DOCUMENT EXCERPT: Begin

Point-of-care optical spectroscopy platform and ratio-metric algorithms for rapid and systematic functional characterization of biological models in vivo

Significance: Cellular metabolism is highly dynamic and strongly influenced by its local vascular microenvironment, gaining a systems-level view of cell metabolism in vivo is essential in understanding many critical biomedical problems in a broad range of disciplines. However, very few existing metabolic tools can quantify the major metabolic and vascular parameters together in biological tissues in vivo with easy access.

Aim: We aim to fill the technical gap by demonstrating a point-of-care, easy-to-use, easy-to-access, rapid, systematic optical spectroscopy platform for metabolic and vascular characterizations on biological models in vivo to enable scientific discoveries to translate more efficiently to clinical interventions.

Approach: We developed a highly portable optical spectroscopy platform with a tumor-sensitive fiber probe and easy-to-use spectroscopic algorithms for multi-parametric metabolic and vascular characterizations of biological tissues in vivo. We then demonstrated our optical spectroscopy on tissue-mimicking phantoms, human subjects, and small in vivo tumor models. We also validated the proposed easy-to-use algorithms with the Monte Carlo inversion models for accurate and rapid spectroscopic data processing.

Results: Our tissue-mimicking phantom, human subjects, and in vivo animal studies showed that our portable optical spectroscopy along with the new spectroscopic algorithms could quantify the major metabolic and vascular parameters on biological tissues with a high accuracy. We also captured the highly diverse metabolic and vascular phenotypes of head and neck tumors with different radiation sensitivities.

Conclusions: Our highly portable optical spectroscopy platform along with easy-to-use spectroscopic algorithms will provide an easy-to-access way for rapid and systematic characterizations of biological tissue metabolism and vascular microenvironment in vivo, which may significantly advance translational cancer research in the future.

DOCUMENT EXCERPT: End

EXERCISES:
1 – Set down the part of the spectroscopy abstract that begins at the words "Aim: We aim" and stops after the words "to clinical interventions.".
2 – Answer these questions from the spectroscopy abstract:
(a) Against which models were the proposed easy-to-use algorithms validated?
(b) What kind of tumors had their metabolic and vascular phenotypes captured?
(c) According to the abstract, what can very few existing metabolic tools quantify together in biological tissues in vivo?

DATA LISTING: Begin

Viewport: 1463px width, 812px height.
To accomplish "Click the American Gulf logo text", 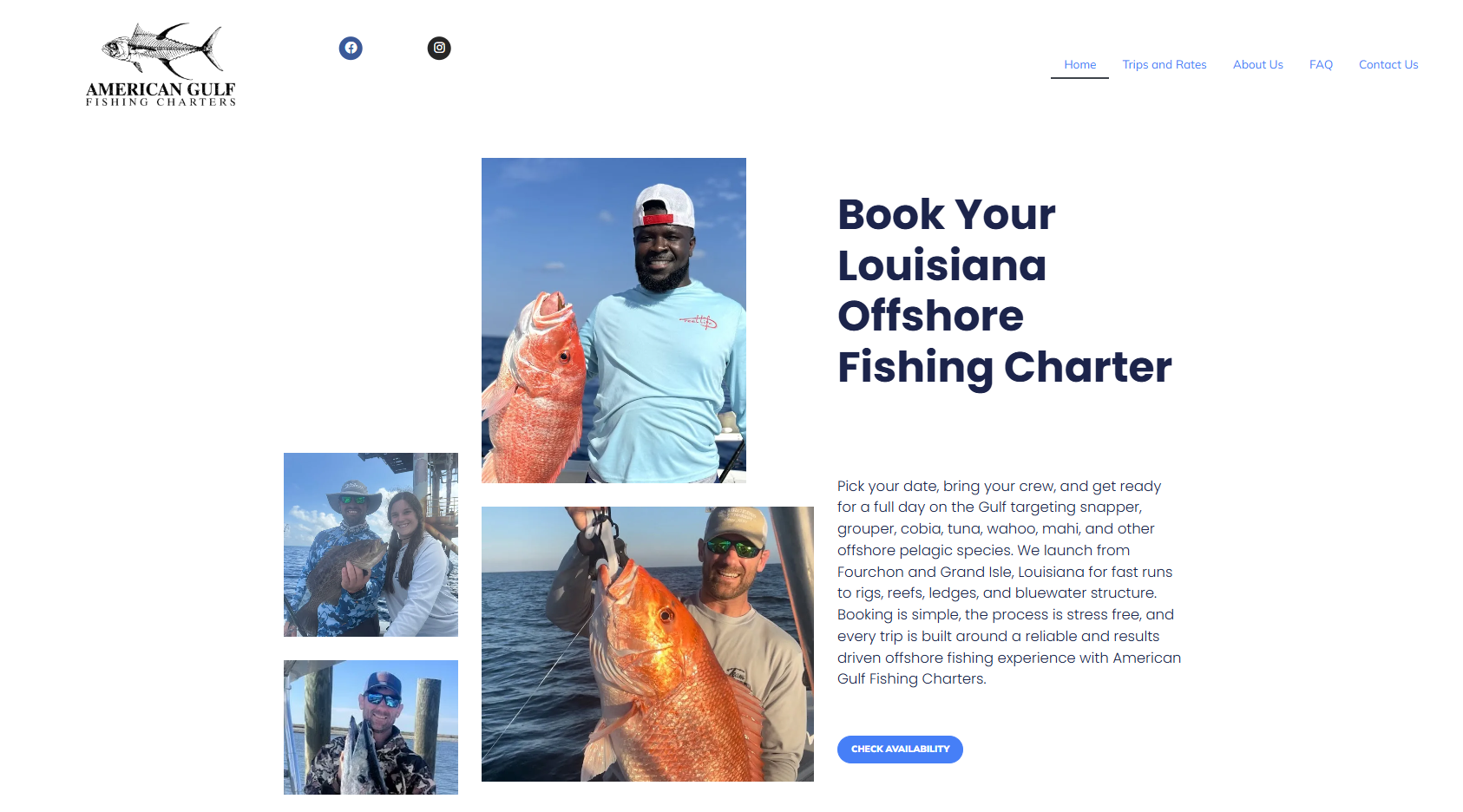I will (161, 88).
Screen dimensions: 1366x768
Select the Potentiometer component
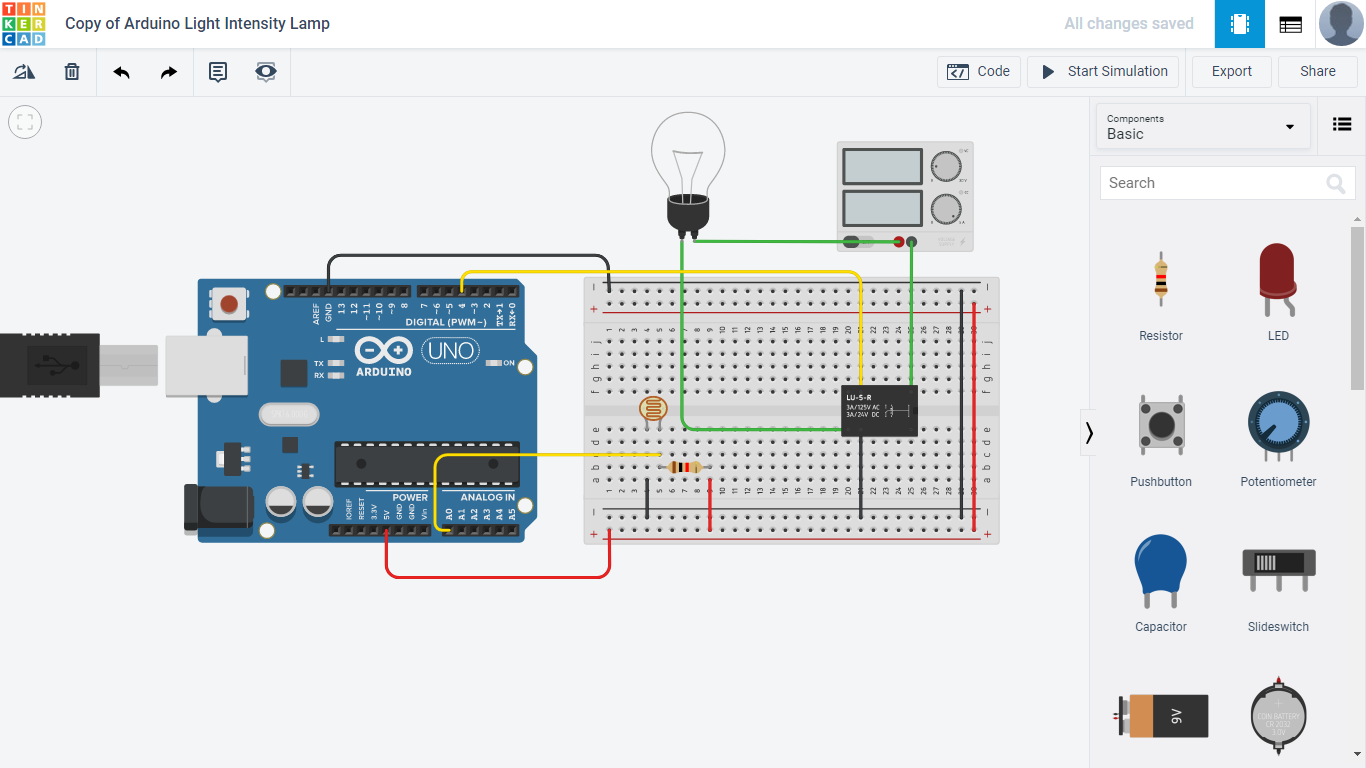pyautogui.click(x=1278, y=425)
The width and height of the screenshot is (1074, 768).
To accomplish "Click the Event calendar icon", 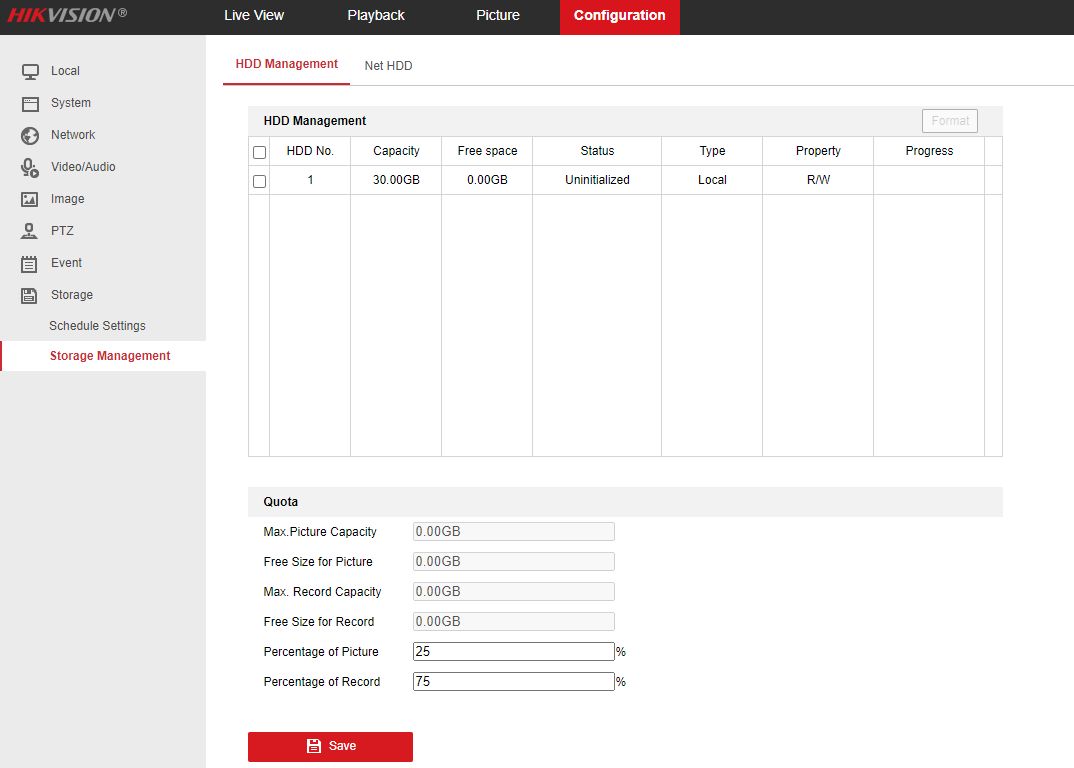I will point(30,263).
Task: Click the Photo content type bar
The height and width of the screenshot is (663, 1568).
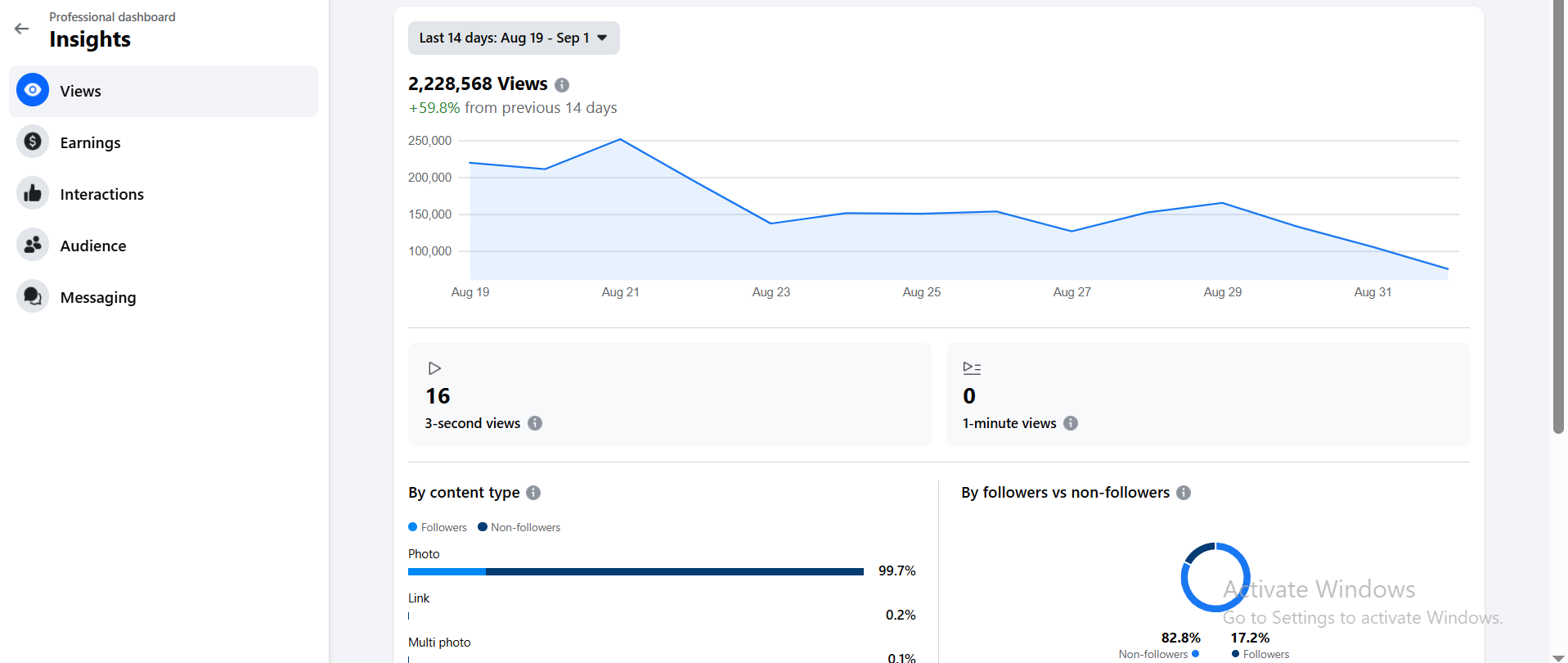Action: (636, 571)

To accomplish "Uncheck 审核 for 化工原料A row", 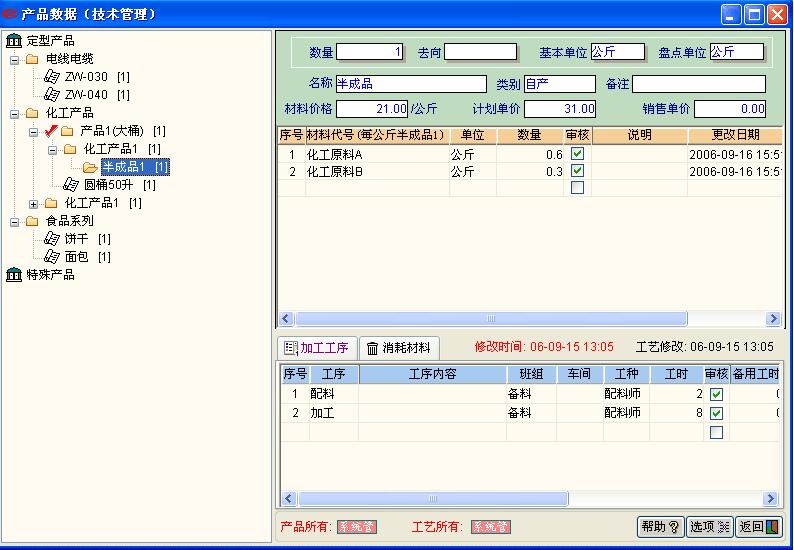I will click(x=577, y=153).
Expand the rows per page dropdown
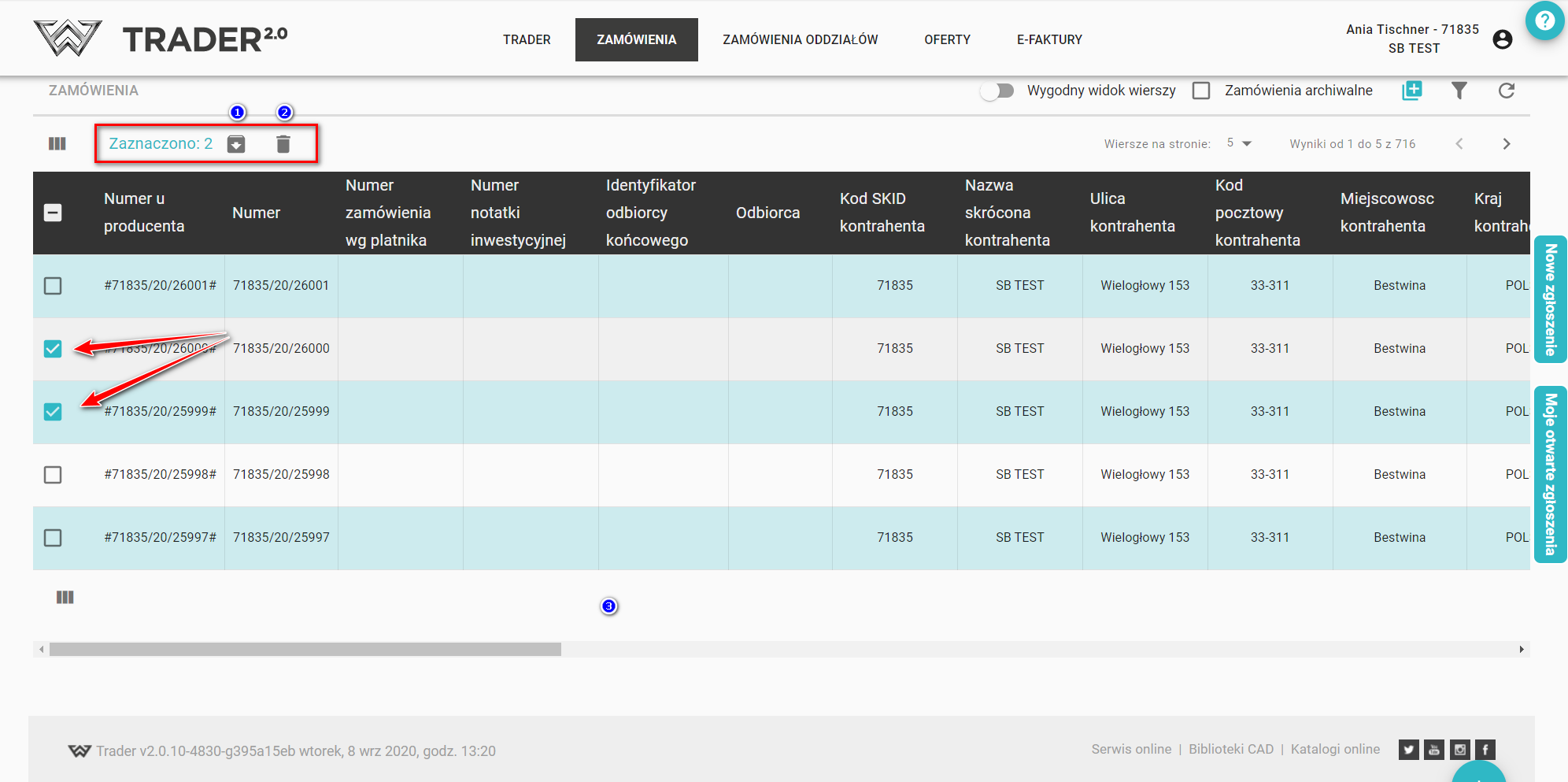This screenshot has height=782, width=1568. click(x=1239, y=143)
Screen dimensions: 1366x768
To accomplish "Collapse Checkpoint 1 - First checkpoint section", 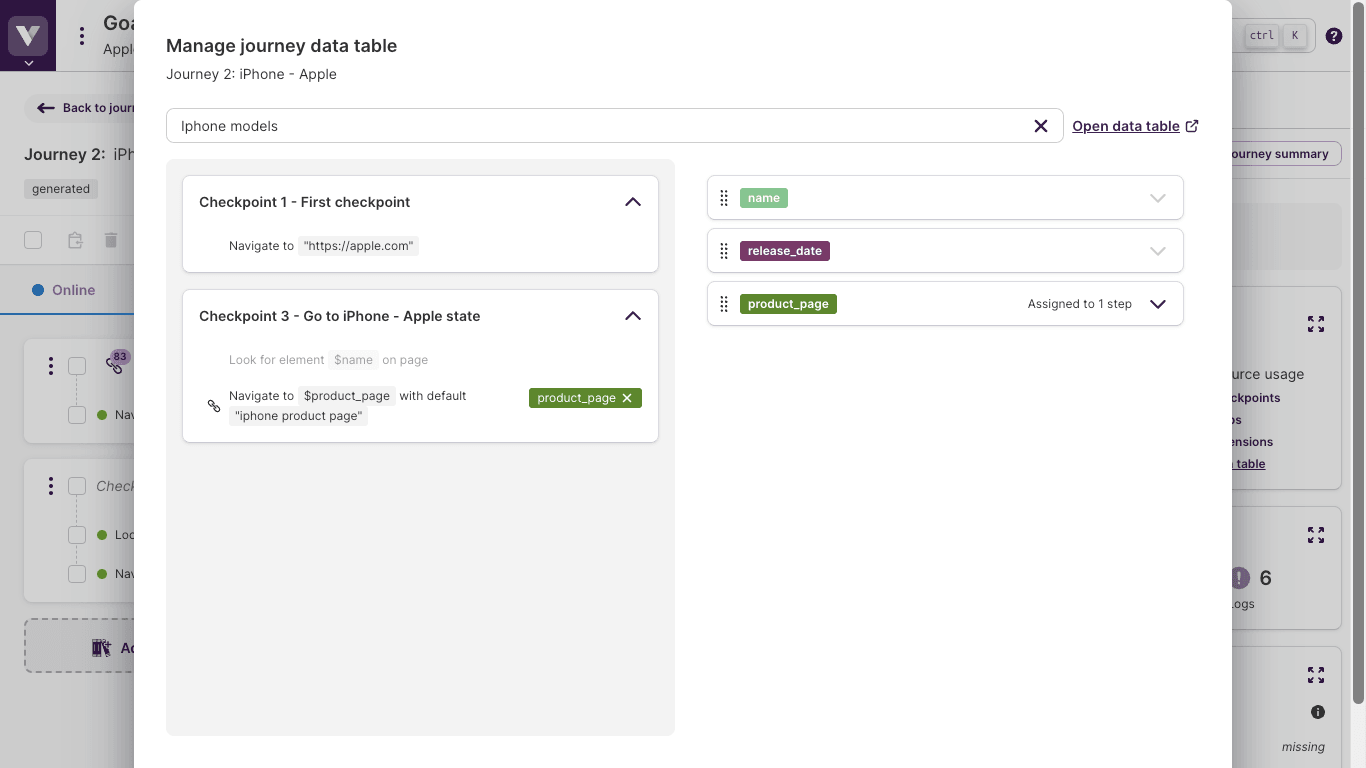I will point(632,202).
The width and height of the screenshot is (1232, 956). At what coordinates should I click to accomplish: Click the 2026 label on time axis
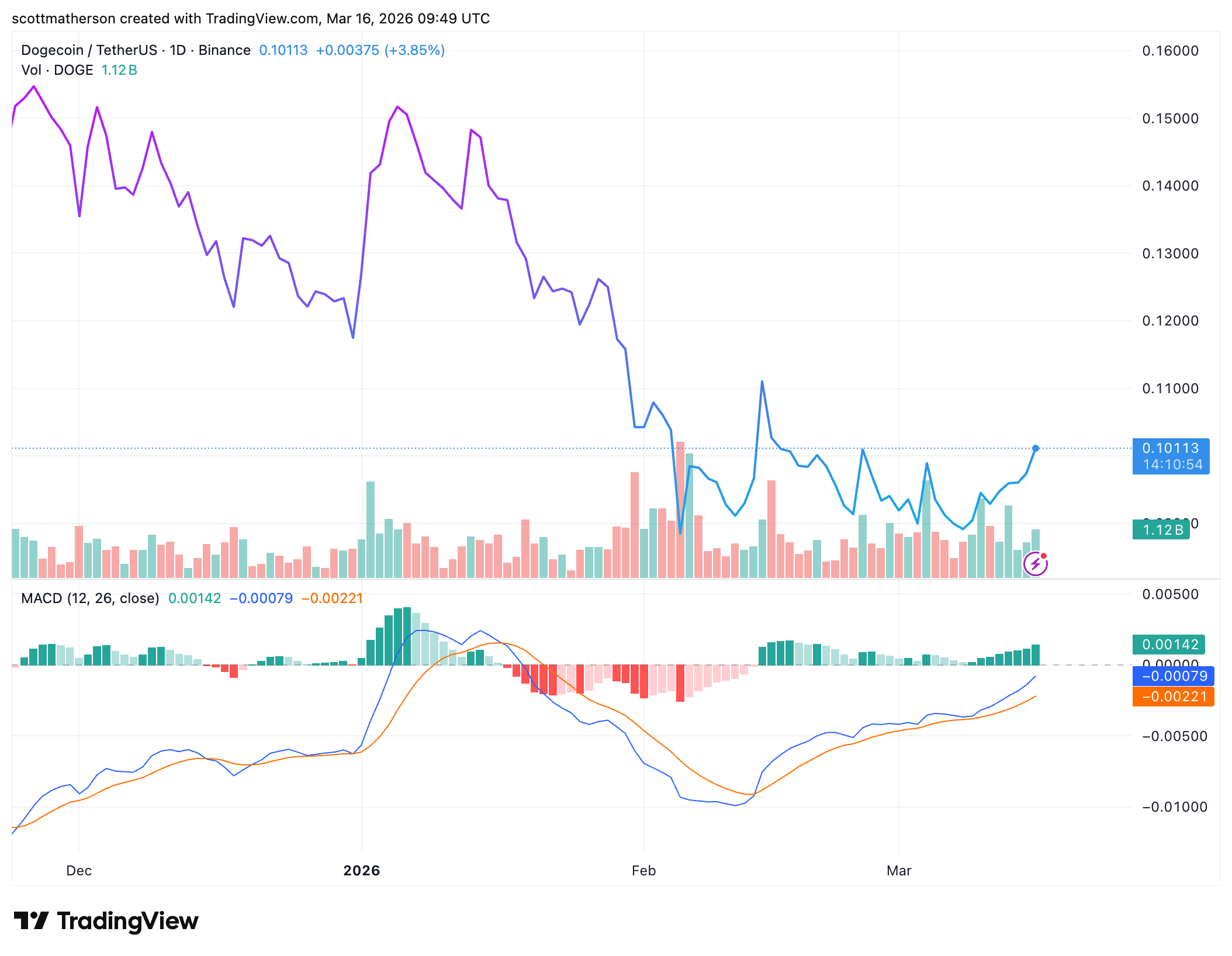pos(362,871)
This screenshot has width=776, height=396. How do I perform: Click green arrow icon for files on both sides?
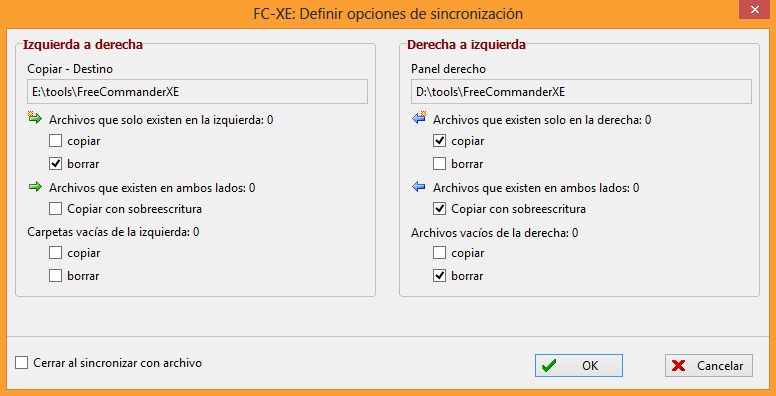click(x=36, y=188)
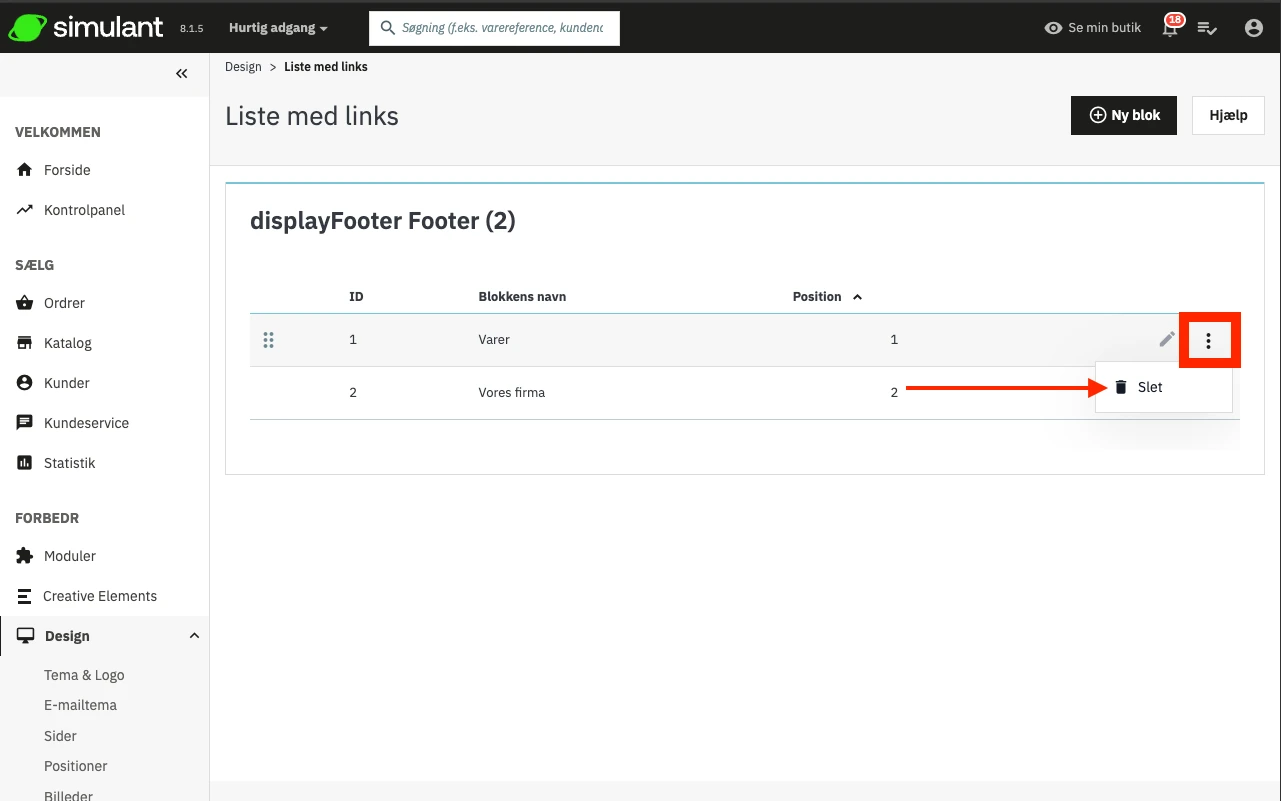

DATA LISTING: End

YOUR RESPONSES:
1 –
Aim: We aim to fill the technical gap by demonstrating a point-of-care, easy-to-use, easy-to-access, rapid, systematic optical spectroscopy platform for metabolic and vascular characterizations on biological models in vivo to enable scientific discoveries to translate more efficiently to clinical interventions.

2 –
(a) The Monte Carlo inversion models.
(b) Head and neck tumors with different radiation sensitivities.
(c) The major metabolic and vascular parameters.